Sri Lankan Australians (, ) are people of Sri Lankan heritage living in Australia; this includes Sri Lankans by birth and by ancestry. Sri Lankan Australians constitute one of the largest groups of Overseas Sri Lankan communities and are the largest diasporic Sri Lankan community in Oceania. Sri Lankan Australians consist of people with Sinhalese, Tamil, Moor, Burgher, Malay and Chinese origins among others.

History

Early arrivals
Recorded Sri Lankan immigration to Australia started in 1816, with the transportation of Drum Major William O'Dean (a Sri Lankan Malay) and his wife Eve (a Sinhalese). Early immigrants from Sri Lanka (at that time known as Ceylon) were generally (unlike the O'Deans) absorbed into the Aboriginal population. Other early references of Sri Lankan migration date back to the 1870s when authorities in South Australia sought out the possibility of importing labour from Ceylon. The first Sinhalese from Sri Lanka arrived in 1870 to work in sugarcane plantations in Queensland. A community was believed to exist on Thursday Island in 1876. In 1882, a group of 500 left Colombo for Queensland, mostly in Mackay.

20th century

Under the White Australia policy, immigration was negligible. It resumed after the Second World War primarily involving migration of Burghers, who fulfilled the then criteria that they should be of predominantly European ancestry and that their appearance should be European.
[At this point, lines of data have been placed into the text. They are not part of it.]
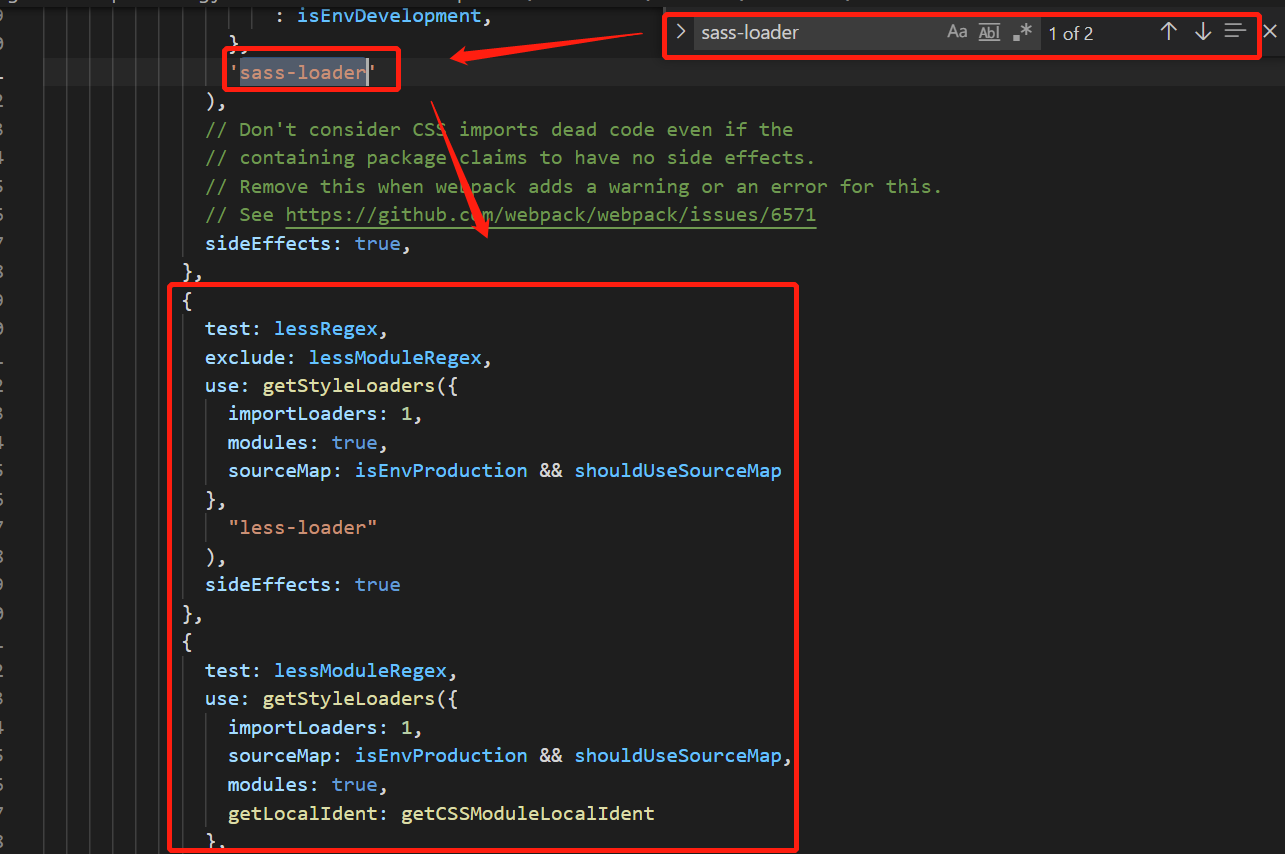This screenshot has height=854, width=1285.
Task: Enable Find in Selection mode
Action: click(x=1235, y=31)
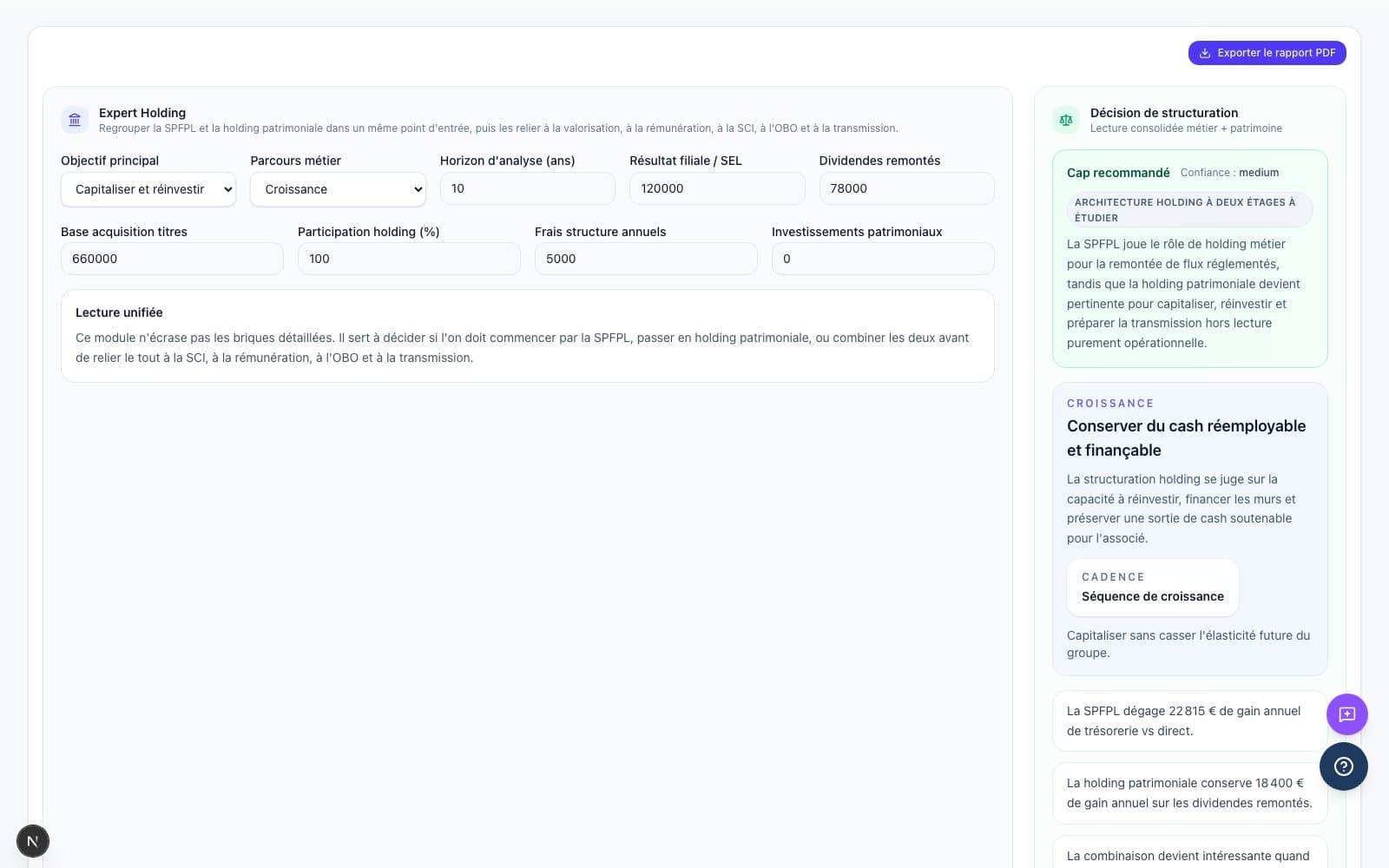Image resolution: width=1389 pixels, height=868 pixels.
Task: Click the Séquence de croissance cadence card
Action: [1152, 588]
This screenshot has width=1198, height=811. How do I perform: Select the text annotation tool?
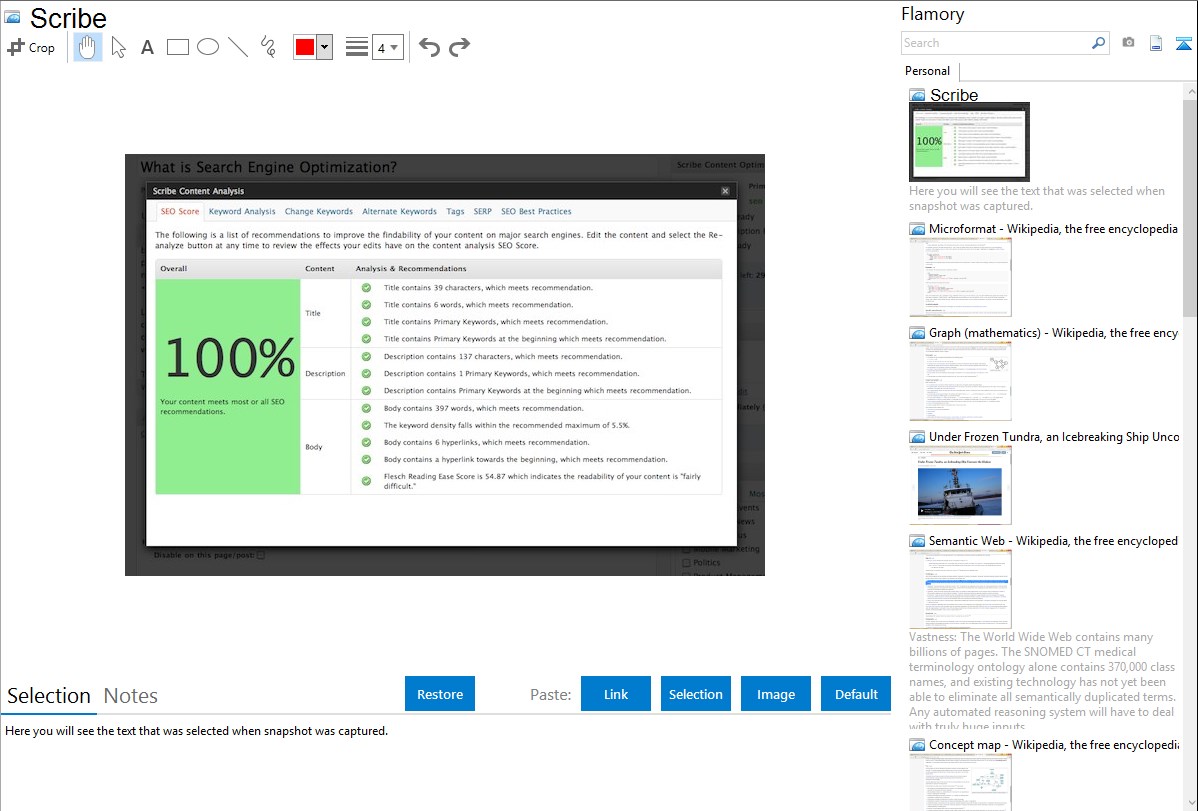[x=147, y=47]
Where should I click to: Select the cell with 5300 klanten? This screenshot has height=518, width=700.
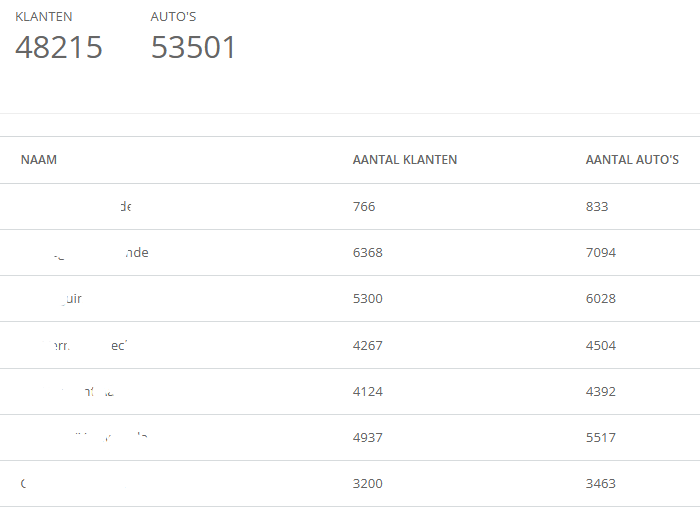(x=368, y=299)
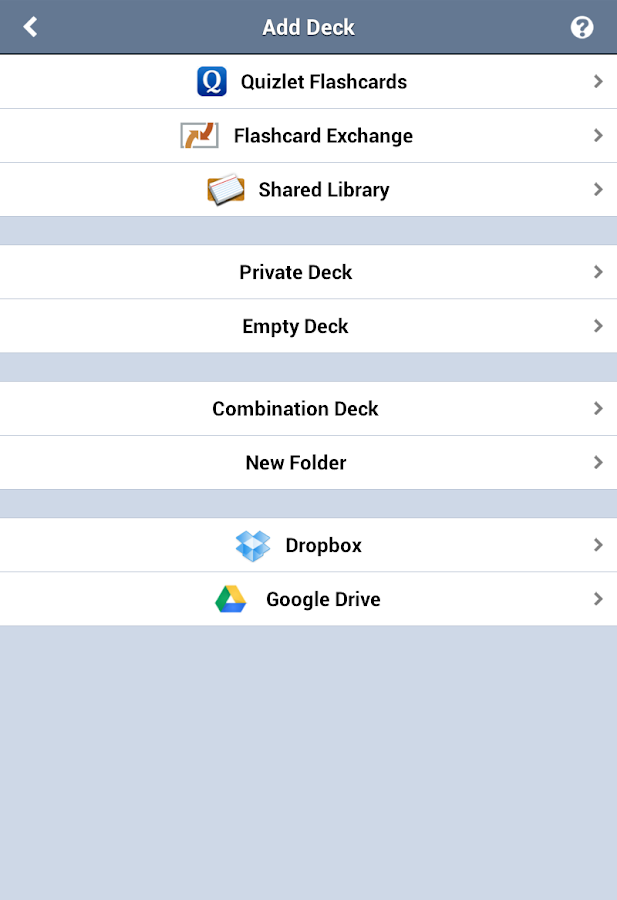
Task: Click the Dropbox box icon
Action: 252,545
By 1954 around 2000 Sri Lankans had been accepted. Sinhalese migration began in the 1960s but it was after the mid-1970s that large groups arrived, which also included Christians and Buddhists. During the 1970s intake restrictions loosened and Sri Lankan students undertook courses in Australia as part of the Colombo Plan prior to the formal dismantling of the White Australia policy, and after 1973 and from the early 1980s Sinhalese, Tamil and Moor migration resumed and increased.

Present
In The Australian People, S. Pinnawala writes that "social interaction between the various Sri Lankan migrant groups has often been influenced by factors originating in their home country".

In the 1980s, on a reflection of ethnic unrest in Sri Lanka, tensions between the Sinhalese and Tamil communities grew. However, in Pinnawala's opinion, more recently a Sri Lankan identity has developed among the various religious and ethnic migrants.

This has led to many new community organisations being established to promote Sri Lankan culture and traditions. There have also been strong links formed between Sinhalese Buddhists now living in Australia and their co-religionists from Burma, Thailand and Cambodia. Similar trends can be traced between Christian migrants from Sri Lanka who now live in Australia.

Demographics

Sri Lankan Australians are the 10th largest ethnic group in Australia, numbering 86,412. The city of Melbourne contains just under half of the Sri Lankan Australians. Fewer than 20% are estimated to live outside New South Wales and Victoria.

The number of Sri Lankan Australians counted in 1996, including the second-generation, was 64,068. The 2011 census recorded 86,412 Sri Lankans born in Australia.

The rate of assimilation among Sri Lankan Australians is fairly high: among second-generation immigrants, the 'in-marriage' rate was extremely low – 5.6% for brides and 3.0% for grooms.

Sinhalese Australians have an exceptionally low rate of return migration to Sri Lanka. In December 2001, the Department of Foreign Affairs estimated that there were 800 Australian citizens resident in Sri Lanka. It is unclear whether these were returning Sri Lankan emigrants with Australian citizenship, their Sri Lankan Australian children, or other Australians present on business or for some other reason.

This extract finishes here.